■ **What you will do**:
[A] Read the wildfire diary entry and say whether each statement agrees with it: (i) The Soda fire started in Jordan Valley on a Monday. (ii) The house of Naomi and Lee near Baker City burned. (iii) Murphy is 20 miles away as the Raven flies. For each, answer yes or no and quote the deciding words of the wildfire diary entry.
[B] Pick up the wildfire diary entry after its final sentence and carry on writing it in the same first-person voice.

Saturday August 15 2015
It seemed a bit surreal that we were making an emergency evacuation plan. We didn't need it yet, but, we made plans. Sure, over the years, I've cringed during lightning storms, and watched the summer wildfires, and felt stabs of empathy and horror for friends who have dealt with fire and evacuations. Just yesterday near Baker City, Oregon, endurance friends Naomi and Lee had to evacuate, but with fire on their doorstep, the wind changed at the last minute and spared their house. But now we're actually dealing with it ourselves.
When the Soda fire started over in Jordan Valley over on the other side Owyhee mountains on Monday, we noticed. We took more notice when the 'pyrocumulus' clouds started becoming visible from down in our canyon when an edge of the fire was (rather suddenly) 20 miles away.
driving into Murphy
When on Thursday this fire had become the biggest fire in the country, and our endurance friend Karen was on notice for possible evacuation near Murphy, we decided we'd better have a plan to get all the crick critters out of here. It's pretty much a 5-mile one-way-out road for horse trailers. Murphy is 12 miles away as the Raven flies. There's a LOT of cheat grass on the Owyhee Front between here and there, which can burn in a flash, if the fire reached down onto the flats.

■ **Records shown**:
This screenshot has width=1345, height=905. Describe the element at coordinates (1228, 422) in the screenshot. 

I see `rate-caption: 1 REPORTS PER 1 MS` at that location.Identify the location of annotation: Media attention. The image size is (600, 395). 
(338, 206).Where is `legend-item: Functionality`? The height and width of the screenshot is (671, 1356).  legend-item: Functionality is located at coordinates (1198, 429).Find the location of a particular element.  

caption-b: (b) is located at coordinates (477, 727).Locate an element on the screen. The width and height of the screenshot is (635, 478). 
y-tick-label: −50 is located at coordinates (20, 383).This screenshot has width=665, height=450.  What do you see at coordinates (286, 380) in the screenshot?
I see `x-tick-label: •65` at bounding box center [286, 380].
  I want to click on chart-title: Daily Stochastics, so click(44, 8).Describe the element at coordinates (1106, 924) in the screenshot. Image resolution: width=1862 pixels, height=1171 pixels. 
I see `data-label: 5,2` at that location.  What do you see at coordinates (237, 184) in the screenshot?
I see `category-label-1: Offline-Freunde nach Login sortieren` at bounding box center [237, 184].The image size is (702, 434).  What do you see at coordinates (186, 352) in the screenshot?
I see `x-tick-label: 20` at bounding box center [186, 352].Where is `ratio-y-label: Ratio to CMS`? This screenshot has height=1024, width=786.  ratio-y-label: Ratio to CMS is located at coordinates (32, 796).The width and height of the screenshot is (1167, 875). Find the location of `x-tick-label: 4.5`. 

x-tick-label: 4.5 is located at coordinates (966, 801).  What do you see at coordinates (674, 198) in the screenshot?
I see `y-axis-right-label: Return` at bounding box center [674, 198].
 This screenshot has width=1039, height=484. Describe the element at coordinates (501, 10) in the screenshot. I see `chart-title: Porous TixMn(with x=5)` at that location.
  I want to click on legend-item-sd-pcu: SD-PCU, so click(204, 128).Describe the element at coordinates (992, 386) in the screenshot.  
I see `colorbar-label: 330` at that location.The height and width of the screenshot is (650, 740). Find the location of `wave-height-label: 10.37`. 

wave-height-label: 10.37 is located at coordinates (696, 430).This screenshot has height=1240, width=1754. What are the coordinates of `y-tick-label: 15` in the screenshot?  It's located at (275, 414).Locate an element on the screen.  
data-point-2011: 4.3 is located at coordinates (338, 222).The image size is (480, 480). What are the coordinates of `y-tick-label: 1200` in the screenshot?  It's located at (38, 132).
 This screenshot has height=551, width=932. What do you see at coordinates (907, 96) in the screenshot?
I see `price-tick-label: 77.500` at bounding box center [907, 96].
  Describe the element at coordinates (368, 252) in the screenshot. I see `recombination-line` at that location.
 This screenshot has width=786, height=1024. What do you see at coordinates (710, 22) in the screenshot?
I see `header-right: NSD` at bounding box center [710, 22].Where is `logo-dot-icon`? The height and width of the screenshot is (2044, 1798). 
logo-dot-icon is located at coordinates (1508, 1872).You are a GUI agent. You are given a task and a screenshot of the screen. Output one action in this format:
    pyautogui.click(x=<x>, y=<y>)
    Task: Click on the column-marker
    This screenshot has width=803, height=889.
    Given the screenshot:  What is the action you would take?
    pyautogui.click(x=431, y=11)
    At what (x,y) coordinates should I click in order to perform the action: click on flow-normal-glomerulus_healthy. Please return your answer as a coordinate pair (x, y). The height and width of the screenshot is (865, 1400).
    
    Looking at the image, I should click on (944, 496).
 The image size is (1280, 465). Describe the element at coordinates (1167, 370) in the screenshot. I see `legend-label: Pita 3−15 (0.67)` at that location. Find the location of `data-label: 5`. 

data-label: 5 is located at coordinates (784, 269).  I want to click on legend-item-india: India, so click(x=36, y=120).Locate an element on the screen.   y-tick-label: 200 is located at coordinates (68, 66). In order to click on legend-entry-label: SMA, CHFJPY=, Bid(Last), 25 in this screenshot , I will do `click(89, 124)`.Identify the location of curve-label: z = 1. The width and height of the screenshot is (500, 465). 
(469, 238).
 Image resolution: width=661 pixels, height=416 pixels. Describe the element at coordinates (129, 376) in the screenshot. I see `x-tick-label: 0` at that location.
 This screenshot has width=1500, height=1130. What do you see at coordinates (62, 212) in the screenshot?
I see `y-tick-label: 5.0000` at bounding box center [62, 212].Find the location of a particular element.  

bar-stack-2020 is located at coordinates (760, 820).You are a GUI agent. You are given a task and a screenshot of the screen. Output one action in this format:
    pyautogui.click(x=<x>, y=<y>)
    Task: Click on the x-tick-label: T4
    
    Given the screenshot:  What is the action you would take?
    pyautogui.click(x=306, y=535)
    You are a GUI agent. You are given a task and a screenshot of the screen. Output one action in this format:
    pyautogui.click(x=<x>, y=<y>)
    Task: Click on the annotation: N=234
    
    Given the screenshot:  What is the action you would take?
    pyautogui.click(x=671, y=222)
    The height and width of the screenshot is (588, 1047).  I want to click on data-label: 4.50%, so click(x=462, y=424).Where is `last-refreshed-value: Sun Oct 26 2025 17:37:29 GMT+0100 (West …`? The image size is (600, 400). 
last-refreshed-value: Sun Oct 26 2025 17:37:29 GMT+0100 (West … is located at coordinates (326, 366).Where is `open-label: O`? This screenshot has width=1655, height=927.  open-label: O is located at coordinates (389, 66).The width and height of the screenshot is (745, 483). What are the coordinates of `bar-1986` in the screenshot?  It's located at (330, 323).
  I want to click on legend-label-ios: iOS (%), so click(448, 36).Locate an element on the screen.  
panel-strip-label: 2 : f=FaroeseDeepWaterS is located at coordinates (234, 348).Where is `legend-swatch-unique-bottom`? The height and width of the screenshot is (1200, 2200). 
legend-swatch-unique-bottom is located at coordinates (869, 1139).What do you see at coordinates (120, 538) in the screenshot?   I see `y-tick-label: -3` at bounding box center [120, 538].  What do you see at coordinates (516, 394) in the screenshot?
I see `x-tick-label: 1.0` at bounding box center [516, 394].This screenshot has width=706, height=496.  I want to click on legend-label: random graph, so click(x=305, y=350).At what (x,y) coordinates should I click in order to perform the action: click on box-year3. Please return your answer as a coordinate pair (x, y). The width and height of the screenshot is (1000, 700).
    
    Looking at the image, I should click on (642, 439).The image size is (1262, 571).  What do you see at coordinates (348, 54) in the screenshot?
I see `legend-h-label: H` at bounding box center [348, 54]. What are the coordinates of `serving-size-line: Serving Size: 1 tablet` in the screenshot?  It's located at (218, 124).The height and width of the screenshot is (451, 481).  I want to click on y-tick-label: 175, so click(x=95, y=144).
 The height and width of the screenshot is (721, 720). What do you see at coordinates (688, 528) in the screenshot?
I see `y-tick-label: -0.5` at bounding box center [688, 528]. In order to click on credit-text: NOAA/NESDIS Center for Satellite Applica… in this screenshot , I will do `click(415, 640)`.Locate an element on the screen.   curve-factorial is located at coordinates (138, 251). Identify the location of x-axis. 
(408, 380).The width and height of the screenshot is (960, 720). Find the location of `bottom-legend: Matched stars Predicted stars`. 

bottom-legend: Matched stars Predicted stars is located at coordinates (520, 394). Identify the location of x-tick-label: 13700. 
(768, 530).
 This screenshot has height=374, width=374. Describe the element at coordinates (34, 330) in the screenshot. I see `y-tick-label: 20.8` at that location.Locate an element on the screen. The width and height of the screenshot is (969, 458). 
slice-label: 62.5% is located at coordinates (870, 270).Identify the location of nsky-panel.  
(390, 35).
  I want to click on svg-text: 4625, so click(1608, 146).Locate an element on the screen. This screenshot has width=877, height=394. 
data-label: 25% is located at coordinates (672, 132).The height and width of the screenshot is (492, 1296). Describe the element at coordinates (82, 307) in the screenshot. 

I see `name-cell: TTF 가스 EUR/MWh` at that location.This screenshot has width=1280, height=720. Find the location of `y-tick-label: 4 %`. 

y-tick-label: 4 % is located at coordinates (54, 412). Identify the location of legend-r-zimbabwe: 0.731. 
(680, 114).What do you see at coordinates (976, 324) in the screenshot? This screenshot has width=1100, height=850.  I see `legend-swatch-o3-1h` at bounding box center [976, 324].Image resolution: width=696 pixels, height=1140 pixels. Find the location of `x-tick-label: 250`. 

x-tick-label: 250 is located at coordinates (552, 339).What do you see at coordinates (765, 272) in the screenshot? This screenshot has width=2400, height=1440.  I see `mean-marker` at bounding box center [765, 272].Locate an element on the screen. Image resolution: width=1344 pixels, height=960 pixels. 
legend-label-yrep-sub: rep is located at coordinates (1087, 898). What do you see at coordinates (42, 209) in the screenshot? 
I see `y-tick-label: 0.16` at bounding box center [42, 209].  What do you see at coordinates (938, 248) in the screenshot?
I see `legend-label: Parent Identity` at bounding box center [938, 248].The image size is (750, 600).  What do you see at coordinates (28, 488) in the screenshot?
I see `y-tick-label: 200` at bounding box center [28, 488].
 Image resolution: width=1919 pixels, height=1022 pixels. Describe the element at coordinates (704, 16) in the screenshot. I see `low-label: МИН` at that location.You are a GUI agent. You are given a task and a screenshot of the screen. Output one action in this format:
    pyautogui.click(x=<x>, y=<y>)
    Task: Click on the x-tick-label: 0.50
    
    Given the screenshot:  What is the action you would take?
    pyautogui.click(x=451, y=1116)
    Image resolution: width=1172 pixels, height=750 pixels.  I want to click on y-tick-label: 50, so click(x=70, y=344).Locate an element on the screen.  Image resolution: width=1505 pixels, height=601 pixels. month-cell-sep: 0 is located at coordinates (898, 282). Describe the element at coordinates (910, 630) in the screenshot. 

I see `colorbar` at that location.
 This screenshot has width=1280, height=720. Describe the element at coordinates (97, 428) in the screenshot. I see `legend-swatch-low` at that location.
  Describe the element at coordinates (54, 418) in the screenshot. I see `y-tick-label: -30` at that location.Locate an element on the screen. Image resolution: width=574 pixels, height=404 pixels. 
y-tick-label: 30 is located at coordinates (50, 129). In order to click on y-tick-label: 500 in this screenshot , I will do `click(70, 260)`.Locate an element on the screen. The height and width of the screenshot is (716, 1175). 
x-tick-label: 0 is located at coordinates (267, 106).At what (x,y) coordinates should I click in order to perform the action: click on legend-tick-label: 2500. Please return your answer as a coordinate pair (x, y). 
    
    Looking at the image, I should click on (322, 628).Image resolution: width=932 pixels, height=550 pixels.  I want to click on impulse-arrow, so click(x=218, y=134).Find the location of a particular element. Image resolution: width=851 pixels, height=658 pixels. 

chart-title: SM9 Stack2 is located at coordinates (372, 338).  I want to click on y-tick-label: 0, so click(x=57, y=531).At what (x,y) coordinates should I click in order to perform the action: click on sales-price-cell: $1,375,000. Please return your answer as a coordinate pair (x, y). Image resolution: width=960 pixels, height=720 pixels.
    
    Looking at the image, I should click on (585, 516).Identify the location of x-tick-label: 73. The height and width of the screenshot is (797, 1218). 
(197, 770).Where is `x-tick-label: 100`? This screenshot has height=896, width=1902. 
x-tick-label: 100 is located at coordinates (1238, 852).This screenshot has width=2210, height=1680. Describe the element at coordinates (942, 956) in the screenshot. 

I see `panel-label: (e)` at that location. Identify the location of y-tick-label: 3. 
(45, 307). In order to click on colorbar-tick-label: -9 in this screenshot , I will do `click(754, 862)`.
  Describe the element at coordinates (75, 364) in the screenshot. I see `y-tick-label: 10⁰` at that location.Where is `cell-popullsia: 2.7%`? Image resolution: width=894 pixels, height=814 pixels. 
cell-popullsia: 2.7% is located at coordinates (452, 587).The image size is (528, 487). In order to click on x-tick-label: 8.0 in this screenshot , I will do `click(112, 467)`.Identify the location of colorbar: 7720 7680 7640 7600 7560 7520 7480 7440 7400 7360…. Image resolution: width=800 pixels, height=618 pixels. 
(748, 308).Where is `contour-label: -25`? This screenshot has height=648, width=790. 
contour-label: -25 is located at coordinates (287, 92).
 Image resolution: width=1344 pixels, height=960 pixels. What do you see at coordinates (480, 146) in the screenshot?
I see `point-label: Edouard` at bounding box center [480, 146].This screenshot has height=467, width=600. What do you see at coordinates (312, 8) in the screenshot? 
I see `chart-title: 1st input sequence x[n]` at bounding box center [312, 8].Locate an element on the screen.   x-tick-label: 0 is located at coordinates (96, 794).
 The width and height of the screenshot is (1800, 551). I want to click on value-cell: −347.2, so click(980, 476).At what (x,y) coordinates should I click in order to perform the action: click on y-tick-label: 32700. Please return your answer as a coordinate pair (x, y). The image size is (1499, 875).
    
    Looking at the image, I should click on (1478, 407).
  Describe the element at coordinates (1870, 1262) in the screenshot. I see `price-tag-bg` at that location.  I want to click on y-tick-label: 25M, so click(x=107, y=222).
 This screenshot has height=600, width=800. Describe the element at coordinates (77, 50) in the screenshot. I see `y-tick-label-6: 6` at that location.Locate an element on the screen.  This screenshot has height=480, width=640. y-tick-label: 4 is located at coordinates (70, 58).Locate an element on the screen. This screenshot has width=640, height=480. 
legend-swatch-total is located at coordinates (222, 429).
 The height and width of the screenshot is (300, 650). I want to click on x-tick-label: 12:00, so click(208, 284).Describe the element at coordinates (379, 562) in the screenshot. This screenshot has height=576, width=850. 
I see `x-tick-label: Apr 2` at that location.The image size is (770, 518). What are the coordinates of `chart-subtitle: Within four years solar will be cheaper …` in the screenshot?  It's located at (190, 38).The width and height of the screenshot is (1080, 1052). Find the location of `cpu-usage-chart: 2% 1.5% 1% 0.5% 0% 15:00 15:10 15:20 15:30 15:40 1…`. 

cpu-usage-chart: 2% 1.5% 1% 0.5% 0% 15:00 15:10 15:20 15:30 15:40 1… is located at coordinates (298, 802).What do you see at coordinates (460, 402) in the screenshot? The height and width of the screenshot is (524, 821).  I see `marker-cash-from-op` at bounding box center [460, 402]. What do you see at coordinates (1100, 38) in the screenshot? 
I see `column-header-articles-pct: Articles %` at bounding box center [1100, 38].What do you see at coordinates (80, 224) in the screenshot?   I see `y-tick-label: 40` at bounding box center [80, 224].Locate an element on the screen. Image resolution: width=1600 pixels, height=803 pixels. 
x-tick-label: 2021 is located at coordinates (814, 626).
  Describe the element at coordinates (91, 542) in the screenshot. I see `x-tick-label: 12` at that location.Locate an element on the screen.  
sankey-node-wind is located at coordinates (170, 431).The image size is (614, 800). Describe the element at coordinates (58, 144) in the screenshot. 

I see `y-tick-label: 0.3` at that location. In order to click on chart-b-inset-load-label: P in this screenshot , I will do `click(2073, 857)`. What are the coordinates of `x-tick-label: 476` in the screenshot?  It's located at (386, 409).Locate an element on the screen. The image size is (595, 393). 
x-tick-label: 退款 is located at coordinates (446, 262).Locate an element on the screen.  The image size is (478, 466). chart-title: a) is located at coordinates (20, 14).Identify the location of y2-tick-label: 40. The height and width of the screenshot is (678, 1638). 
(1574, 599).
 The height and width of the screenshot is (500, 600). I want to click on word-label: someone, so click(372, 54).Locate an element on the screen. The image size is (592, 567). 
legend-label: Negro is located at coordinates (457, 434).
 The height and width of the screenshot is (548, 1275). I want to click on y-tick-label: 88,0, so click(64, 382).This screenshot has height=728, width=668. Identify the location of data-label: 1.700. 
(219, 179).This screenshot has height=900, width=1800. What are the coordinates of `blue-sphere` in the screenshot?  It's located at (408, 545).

■ **Exercise results**:
[A]
(i) Yes: "When the Soda fire started over in Jordan Valley over on the other side Owyhee mountains on Monday"
(ii) No: "the wind changed at the last minute and spared their house"
(iii) No: "Murphy is 12 miles away as the Raven flies"

[B]
the road to Silver City is closed
We've got 13 horses here to move. Neighbors, who happen to be gone at the moment, have 9. Linda, further down has 1 horse and a whole 'nother assortment of 4-legged things. We've got a place to move the animals, some 12 miles or so down the highway to a pretty safe place. We've got all the horse trailers up and down the crick hitched up and ready to roll. It would take roughly an hour round trip, catching, loading, driving, unloading, driving back. It would take 2 loads with all four trailers = roughly 2 hours. (And we wouldn't shave it that closely!)
When we got the news that Karen was on standby to evacuate yesterday evening, Regina and I drove to Murphy. The fire and smoke was boggling - I mean, I've ridden out there; I know some of that country. And now it's burned!? And when you saw how long the line of fire and smoke was, and understood how huge this fire is, like 40 miles long and 30 miles wide - and you realized Murphy is just one small corner of this fire - it's almost incomprehensible. Fortunately, so far, no loss of human life, but it's sad to think of all the ranchers' cattle, and the wild horses in the fire's path.
A large contingency of firefighters were re-grouping at Murphy at sunset. Despite the 'cold front' predicted to blow in with strong north winds (in our direction) overnight, Murphy was not under evacuation orders, and fire crews seemed to think they could halt southern expansion.
looking back at Murphy from the other side
Around 11 PM, the wind kicked up here at home, the acrid smoke blew in, the temperatures took a dive, and the wind kept up howling much of the night. Not much sleep was had. (Nor the night before, as a lightning storm moved through to the east of us).
By morning, we were socked in with smoke. My lungs hurt from breathing it all night.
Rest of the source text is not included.